This would be impractical, say, for a cabinet maker who wants the edges of the drawers to line up correctly: cut a piece that is 14.5±0.25 inches. The phrase drilled into apprentice cabinet makers, carpenters, etc., is “measure twice, cut once”. But they must use a number that does not have the “±” because the average is not going to give them a clean finished product. But “±” is useful for certain types of measurement.
I started the questions with Mechain’s understanding of error. Being obsessively concerned with details and having built his reputation on the accuracy of his observations, when he found that the variation in his multiple observations was too high, evidently he thought this reflected on his ability to provide accurate observations. What Nicollet noticed, however, was that over time, Mechain’s “errors” tended in a similar direction, so he suggested that there had been wear in Mechain’s instrument that made “level” actually be tilted in the same direction every time the instrument was set up, and got worse over the seven years of observing.
The trick was to compensate for any change in the instrument’s verticality by balancing the data for stars which passed north of the zenith (the highest point of the midnight sky) against those which passed south of it.

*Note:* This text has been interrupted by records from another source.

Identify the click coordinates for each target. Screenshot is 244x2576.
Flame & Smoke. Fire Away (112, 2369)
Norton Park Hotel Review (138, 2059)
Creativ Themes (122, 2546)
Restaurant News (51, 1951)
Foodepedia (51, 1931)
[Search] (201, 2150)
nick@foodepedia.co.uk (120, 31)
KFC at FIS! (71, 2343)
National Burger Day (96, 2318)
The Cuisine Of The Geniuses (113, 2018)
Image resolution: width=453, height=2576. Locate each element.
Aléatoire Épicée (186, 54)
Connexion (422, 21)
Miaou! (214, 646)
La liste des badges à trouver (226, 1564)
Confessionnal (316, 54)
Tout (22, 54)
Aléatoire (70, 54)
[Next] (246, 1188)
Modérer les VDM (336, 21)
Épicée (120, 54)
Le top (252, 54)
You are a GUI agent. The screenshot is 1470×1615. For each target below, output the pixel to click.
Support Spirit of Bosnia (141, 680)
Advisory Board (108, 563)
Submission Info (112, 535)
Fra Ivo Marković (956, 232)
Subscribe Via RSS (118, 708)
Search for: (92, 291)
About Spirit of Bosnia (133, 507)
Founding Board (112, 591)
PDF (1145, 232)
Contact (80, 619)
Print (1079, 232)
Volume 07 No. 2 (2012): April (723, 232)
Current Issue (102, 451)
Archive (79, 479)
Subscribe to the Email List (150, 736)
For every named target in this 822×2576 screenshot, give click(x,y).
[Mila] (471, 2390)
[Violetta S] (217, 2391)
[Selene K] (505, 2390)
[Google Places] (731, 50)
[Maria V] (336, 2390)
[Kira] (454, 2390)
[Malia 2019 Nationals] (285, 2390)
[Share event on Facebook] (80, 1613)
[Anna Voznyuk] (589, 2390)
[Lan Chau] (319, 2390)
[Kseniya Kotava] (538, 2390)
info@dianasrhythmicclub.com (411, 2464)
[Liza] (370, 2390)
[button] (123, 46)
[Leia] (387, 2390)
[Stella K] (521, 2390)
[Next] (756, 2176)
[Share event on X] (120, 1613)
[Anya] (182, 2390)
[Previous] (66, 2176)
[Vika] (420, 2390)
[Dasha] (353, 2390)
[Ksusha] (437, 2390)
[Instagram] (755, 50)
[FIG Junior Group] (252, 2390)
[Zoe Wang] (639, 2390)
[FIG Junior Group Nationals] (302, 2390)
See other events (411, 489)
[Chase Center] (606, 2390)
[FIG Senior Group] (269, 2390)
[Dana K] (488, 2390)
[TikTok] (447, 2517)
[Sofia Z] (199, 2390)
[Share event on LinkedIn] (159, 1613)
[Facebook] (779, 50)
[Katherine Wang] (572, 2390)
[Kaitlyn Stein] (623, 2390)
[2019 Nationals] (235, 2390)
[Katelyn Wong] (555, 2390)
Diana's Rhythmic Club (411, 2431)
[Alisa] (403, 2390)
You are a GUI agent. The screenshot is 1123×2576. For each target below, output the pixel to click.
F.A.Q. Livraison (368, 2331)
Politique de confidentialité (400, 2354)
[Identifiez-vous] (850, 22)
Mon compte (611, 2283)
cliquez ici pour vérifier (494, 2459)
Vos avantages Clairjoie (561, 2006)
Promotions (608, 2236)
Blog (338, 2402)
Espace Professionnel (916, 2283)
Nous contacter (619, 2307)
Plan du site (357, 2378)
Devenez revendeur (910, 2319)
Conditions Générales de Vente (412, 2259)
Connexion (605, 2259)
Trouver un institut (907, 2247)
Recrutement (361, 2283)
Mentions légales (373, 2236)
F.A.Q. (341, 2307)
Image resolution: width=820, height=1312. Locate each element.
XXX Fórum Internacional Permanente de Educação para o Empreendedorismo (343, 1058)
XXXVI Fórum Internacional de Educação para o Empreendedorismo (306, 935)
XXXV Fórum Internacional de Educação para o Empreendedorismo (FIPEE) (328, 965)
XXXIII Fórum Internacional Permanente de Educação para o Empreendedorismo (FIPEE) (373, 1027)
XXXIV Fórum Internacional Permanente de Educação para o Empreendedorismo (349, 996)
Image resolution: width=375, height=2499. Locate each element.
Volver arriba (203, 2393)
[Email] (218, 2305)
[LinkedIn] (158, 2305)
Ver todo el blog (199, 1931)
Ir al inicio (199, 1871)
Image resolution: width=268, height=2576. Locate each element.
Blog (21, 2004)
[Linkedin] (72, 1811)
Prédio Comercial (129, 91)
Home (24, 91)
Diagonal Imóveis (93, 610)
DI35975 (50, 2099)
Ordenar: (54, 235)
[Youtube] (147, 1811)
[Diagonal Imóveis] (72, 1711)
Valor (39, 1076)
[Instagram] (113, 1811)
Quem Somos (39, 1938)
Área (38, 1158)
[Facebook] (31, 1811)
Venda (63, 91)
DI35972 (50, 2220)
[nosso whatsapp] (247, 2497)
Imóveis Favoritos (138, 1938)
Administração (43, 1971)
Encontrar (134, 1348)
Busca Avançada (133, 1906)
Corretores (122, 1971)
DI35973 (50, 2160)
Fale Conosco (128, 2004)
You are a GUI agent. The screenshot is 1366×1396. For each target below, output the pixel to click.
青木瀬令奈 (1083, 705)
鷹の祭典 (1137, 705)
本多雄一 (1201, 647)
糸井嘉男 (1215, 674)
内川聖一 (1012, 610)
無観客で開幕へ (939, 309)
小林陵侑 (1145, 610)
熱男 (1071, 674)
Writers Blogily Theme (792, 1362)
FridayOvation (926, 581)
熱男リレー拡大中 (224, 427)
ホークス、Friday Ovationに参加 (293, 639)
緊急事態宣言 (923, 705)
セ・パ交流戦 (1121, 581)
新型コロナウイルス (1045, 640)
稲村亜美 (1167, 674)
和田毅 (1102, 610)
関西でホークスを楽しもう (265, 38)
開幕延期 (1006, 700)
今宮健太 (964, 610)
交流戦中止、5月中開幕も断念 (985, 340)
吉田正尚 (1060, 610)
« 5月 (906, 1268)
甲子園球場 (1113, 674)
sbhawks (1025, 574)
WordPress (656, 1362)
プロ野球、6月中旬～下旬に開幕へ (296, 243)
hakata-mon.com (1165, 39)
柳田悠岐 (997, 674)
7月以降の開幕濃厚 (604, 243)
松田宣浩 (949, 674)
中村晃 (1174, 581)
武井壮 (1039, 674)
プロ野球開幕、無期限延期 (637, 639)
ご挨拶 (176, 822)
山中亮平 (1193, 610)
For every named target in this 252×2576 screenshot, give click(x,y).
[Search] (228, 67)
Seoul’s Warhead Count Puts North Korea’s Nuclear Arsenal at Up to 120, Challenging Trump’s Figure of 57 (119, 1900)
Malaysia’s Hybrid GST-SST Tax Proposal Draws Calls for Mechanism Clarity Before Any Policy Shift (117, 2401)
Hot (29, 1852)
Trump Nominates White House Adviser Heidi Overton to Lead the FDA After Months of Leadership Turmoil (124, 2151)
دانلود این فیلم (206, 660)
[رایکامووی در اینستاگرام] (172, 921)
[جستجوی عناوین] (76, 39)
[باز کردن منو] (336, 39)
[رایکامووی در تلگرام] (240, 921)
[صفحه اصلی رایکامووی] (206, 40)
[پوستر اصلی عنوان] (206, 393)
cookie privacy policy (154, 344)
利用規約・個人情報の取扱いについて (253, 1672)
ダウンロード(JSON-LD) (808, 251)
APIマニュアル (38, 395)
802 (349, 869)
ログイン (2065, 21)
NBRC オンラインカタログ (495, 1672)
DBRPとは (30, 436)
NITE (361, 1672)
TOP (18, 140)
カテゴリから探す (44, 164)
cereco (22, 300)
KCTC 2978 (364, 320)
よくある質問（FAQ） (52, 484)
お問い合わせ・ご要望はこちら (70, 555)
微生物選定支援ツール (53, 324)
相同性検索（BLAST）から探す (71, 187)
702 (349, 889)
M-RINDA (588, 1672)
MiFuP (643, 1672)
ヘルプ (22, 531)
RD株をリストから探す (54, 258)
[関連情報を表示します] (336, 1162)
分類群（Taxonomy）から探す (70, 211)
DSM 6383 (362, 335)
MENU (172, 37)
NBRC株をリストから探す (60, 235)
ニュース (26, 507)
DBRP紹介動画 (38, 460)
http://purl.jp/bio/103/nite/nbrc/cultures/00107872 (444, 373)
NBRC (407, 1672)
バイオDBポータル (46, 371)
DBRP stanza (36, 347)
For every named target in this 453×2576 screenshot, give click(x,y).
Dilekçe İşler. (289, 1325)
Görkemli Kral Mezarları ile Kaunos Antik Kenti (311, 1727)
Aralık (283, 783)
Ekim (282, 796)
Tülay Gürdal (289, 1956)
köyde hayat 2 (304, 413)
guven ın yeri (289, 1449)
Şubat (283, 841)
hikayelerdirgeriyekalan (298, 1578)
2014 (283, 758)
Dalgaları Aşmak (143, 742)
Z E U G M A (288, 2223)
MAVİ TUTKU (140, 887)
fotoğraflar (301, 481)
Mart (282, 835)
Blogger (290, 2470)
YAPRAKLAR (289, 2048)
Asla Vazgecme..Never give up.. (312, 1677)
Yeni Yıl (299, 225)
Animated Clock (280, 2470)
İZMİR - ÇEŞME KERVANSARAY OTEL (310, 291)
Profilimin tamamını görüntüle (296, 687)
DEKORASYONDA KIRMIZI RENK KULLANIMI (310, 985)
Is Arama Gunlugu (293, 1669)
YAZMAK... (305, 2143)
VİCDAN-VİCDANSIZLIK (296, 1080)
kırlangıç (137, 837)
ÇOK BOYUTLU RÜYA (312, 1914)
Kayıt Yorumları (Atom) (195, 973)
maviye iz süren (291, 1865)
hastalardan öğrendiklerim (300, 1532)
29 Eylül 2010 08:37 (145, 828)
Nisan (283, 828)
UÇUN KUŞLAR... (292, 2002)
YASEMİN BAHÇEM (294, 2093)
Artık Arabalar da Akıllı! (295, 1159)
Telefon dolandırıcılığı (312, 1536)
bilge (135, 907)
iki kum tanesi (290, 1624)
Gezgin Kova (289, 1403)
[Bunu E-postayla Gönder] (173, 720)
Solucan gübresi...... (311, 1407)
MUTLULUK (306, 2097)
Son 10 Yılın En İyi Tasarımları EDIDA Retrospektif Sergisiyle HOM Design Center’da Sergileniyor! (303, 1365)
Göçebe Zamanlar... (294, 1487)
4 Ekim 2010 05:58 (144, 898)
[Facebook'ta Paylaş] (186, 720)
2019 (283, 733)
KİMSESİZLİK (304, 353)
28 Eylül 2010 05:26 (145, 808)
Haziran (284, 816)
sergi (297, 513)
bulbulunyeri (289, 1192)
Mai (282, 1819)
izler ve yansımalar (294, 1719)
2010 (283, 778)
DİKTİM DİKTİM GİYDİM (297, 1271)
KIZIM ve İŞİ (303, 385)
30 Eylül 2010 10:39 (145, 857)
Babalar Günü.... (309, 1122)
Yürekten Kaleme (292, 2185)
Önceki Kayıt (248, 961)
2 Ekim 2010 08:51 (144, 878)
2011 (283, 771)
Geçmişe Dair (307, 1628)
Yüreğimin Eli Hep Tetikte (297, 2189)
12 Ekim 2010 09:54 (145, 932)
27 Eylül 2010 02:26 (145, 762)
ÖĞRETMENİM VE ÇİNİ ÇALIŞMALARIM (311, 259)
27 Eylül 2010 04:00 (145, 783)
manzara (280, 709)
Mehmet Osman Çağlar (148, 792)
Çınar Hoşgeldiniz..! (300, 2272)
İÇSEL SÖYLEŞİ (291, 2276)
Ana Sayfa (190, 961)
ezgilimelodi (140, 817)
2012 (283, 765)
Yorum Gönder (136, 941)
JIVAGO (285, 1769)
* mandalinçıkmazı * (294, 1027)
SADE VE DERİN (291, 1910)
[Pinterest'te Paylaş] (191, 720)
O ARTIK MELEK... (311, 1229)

Because Mechain had measured so many extra stars, such an operation was possible.3
What Nicollet did, then, was to average the north-passing stars, then average the south-passing stars, and then average the two averages. He discovered that the most egregious error, which looked as if there was a difference in the readings of nearly 400 feet was actually accurate to within 40 feet.
By the time Nicollet started working on Mechain’s data, some new techniques had been developed by several mathematicians, but since developing new techniques are rarely without controversy, these were too. Adrien-Marie Legendre (1752-1833) developed a method called “…the least squares method, which has broad application in linear regression, signal processing, statistics and curve fitting.”4 In 1805, he published his discovery. The Prince of Mathematicians, Carl Friedrich Gauss (1777-1855), noted for not publishing nearly as much as he should have, announced that he had been using the method since 1795, and pretty much proved his case, by having predicted a position for Ceres in 1801.
Ceres, a dwarf planet/asteroid in the asteroid belt between Mars and Jupiter, had been observed early in 1801 for a short time by Giuseppe Piazzi (1746-1826) and the observed positions were published in September 1801. By then, Ceres had disappeared into the glare of the sun. Gauss used the observations to calculate and then announce where it would re-appear and when. He was correct to within half a degree, and Ceres was found again. Among the calculations he used was the least squares method, a method that is used to match actual observations with a model developed from the actual observations, and assumes that the experimental or observational errors have normal distributions. A “normal” distribution is one name for the famous “bell curve”, another name for it is a Gaussian distribution.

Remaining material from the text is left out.